Match Preview: Springboks v All Blacks, Durban, 1 Aug 2009
by Tracey Nelson
31 Jul 2009
After a fairly ordinary first half last week where they only had 40% of possession and territory, the All Blacks managed to improve their game in the second half to give themselves a chance of winning the game. Unfortunately, they still failed to convert pressure into points and instead ending up conceding a try after two very ordinary passes and a missed catch. What do the All Blacks need to change this weekend to win in Durban?
How to beat South Africa: Lesson 102
The All Blacks could do with a bit of kissing at the moment. As in KISS – Keep It Simple, Stupid! For starters their set piece, being kick-offs/restarts, scrums and lineouts. Get the basics right first. So that means chasing your own restarts and contesting the ball, getting players around the ball receiver and protecting that possession, and not letting props attempt dinky little drop outs on your own 22. We’d like to see the halfback feed the ball corectly into the scrum, or at least not so obviously under the hooker’s feet if the referee is standing right beside you. And please, please – for our first lineout throw of the game let’s not throw long to the back this time? You know, just for once let the thrower and jumpers get some rhythm going first?
And while we’re talking lineouts, how about contesting the opposition throws? Because it’s clear to all and sundry we have no clue how to stop a rolling maul even when we don’t contest and stack up in an attempt to stop the drive. Quite how we can’t sack the jumper when we’re just standing there waiting for him to get free ball in the first instance is yet another mystery of the universe, so therefore we may as well contest because the stats so far tell me that we have a better defensive success rate contesting lineouts than attempting to stop rolling mauls where we are conceding a penalty every third time.
Committing some numbers to the breakdown and actually driving over the player on the ground to provide quick ball would be great – but the key work is numbers, so that when you do drive over you’re not leaving the ball lying out of the ruck for the opposition to come through and steal it. A couple of guard dogs around the side of rucks wouldn’t go astray either. Again – numbers is the key. As for pick and go’s, if you’re going to line someone up to be a ball runner close to the ruck it generally pays to pick someone who is good at it. Those players are your front rowers (both starting and bench), Brad Thorn, and any of your loosies. It is not Isaac Ross, and it most certainly is not Jason Eaton.
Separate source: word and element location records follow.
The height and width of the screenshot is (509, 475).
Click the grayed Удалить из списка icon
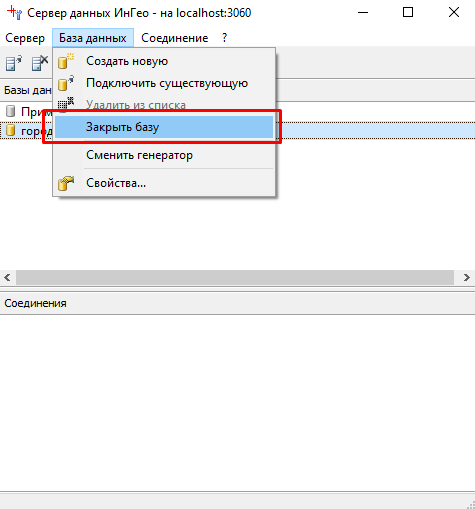pyautogui.click(x=66, y=104)
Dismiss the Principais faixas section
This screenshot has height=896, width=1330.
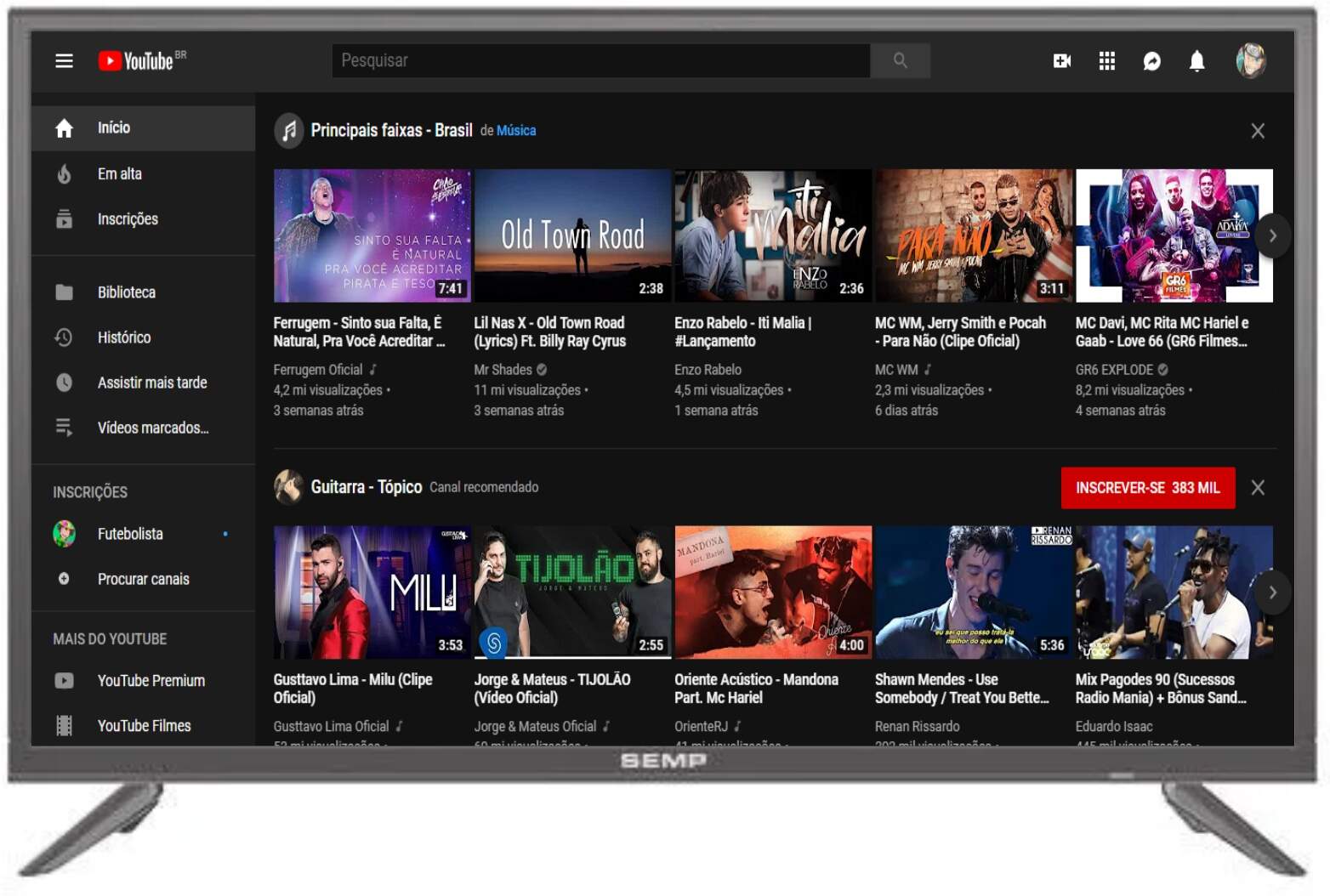coord(1258,131)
If we committ numbers to the breakdown and provide quick ball, there is a chance – slim though it may seem – that the backline line may actually function. Certainly if they didn’t have to continually skirt forwards there may be a chance we could see some straight running that would commit the defence and give the wingers space when they hit the line, rather than the current lateral play that fizzles out by the touchlines. Or, rather than playing the flat backline against South Africa’s rushing defence we could stand a little deeper and employ the chip kick – allowing Donald the time to place the kick for our chasers.
The other option for our backs from set piece is to attack the No 10 channel where Morne Steyn has been found wanting – again, this relies on straight running and having support players right on your elbows. With McCaw and So’oialo both having plenty of speed to the intial breakdown, and the way that Franks, Hore, Woodcock and Thorn hit rucks that should be the no-brainer choice of play from scrums in the South African’s half of the field.
But are the All Blacks capable of taking a simple game plan to the field and executing it well? Watch this space.